TASK » Wherever the line with "أخبار الميدان (90, 2409)" sits in the listing below, transcribe from it up to and including the line with "شكاوى وردود (89, 1207)", exactly, and leave the remaining lines out.

···

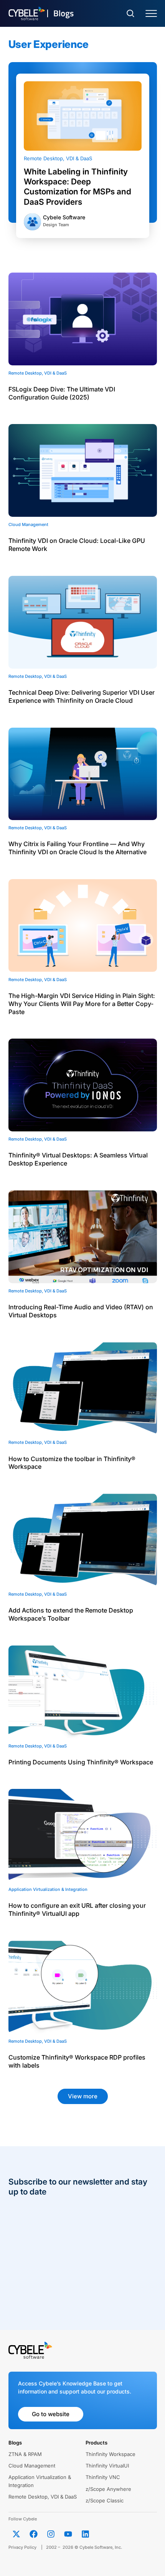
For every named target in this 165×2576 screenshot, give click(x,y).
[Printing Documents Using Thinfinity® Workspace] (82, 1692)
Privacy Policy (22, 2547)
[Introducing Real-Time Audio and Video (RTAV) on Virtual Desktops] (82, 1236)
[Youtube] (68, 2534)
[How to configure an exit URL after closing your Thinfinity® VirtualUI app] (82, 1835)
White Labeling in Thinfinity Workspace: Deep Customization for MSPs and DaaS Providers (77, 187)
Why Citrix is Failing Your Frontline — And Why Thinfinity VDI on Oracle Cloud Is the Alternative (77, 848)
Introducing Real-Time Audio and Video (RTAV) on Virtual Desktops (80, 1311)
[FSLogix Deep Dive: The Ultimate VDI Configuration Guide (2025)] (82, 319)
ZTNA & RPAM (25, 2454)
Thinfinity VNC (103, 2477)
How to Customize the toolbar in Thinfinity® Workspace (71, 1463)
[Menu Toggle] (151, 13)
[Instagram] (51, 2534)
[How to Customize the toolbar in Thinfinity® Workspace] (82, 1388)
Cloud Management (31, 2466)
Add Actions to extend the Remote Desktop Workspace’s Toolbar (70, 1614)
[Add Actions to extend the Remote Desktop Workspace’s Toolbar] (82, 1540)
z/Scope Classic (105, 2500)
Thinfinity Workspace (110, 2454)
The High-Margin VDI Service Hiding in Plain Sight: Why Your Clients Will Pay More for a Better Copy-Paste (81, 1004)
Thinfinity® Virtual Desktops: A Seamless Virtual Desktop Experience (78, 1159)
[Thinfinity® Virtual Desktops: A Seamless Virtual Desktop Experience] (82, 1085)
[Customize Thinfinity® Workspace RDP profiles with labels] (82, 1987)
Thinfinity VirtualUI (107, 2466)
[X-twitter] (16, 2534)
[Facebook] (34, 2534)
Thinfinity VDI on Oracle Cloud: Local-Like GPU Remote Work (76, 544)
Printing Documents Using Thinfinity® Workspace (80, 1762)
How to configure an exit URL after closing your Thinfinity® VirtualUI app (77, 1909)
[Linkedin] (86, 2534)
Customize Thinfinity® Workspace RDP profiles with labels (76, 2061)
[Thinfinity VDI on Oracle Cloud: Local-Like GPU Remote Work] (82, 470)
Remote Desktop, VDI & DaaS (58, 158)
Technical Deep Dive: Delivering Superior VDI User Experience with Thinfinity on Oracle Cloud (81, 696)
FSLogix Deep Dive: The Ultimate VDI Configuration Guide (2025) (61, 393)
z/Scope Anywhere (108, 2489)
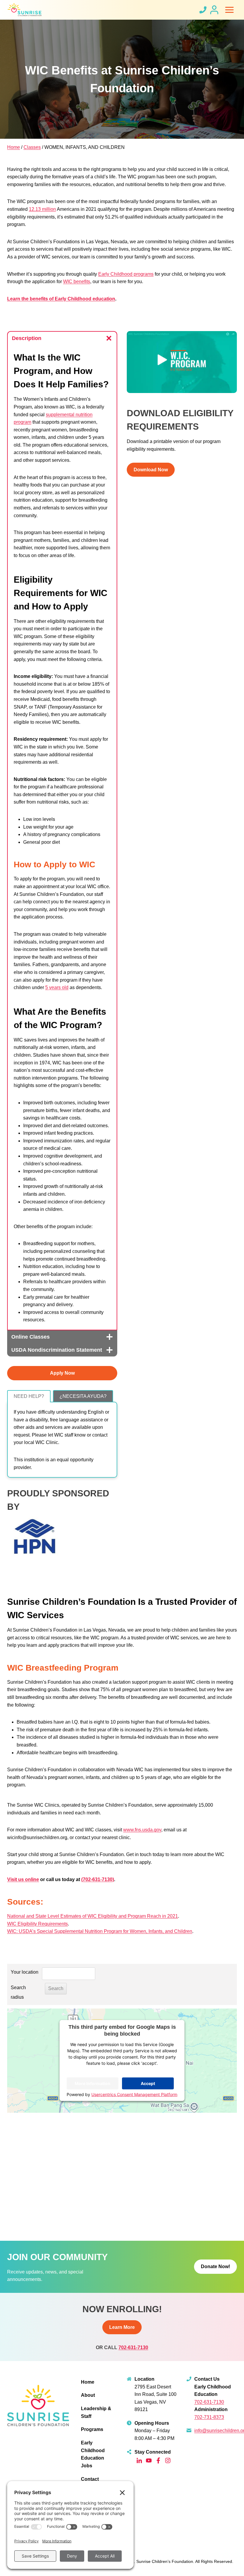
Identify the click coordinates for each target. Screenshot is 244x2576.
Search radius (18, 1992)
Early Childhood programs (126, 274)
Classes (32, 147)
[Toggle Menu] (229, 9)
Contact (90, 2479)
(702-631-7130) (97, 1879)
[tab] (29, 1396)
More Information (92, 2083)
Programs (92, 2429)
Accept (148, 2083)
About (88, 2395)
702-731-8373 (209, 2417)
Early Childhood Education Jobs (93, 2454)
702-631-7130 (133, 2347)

···

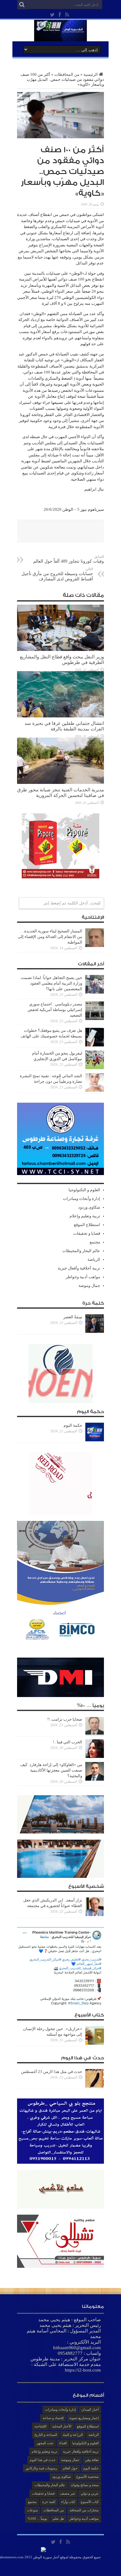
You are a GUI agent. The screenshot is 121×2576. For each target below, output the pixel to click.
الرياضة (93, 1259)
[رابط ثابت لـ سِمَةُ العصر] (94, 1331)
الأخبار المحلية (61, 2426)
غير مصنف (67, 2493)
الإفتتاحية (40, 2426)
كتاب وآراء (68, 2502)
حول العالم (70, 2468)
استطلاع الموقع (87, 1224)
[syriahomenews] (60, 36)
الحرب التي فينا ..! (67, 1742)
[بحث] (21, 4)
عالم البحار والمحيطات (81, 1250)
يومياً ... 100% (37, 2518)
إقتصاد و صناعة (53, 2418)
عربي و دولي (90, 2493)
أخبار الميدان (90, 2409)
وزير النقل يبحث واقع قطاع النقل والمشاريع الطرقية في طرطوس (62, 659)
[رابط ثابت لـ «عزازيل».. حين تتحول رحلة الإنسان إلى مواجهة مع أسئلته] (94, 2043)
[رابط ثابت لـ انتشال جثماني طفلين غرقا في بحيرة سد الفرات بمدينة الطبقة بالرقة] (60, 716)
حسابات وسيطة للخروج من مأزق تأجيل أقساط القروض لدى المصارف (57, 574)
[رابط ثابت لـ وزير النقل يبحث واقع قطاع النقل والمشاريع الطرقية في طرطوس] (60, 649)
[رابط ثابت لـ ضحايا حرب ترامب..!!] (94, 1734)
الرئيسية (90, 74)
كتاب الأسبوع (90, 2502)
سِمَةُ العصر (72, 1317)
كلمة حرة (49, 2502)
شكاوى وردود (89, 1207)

···

RESPONSE AREA »
أخبار الميدان (90, 2409)
وزير النقل يبحث واقع قطاع النقل والمشاريع الطرقية في طرطوس (62, 659)
[رابط ثابت لـ «عزازيل».. حين تتحول رحلة الإنسان إلى مواجهة مع أسئلته] (94, 2043)
[رابط ثابت لـ انتشال جثماني طفلين غرقا في بحيرة سد الفرات بمدينة الطبقة بالرقة] (60, 716)
حسابات وسيطة للخروج من مأزق تأجيل أقساط القروض لدى المصارف (57, 574)
[رابط ثابت لـ وزير النقل يبحث واقع قطاع النقل والمشاريع الطرقية في طرطوس] (60, 649)
[رابط ثابت لـ ضحايا حرب ترامب..!!] (94, 1734)
الرئيسية (90, 74)
كتاب الأسبوع (90, 2502)
سِمَةُ العصر (72, 1317)
كلمة حرة (49, 2502)
شكاوى وردود (89, 1207)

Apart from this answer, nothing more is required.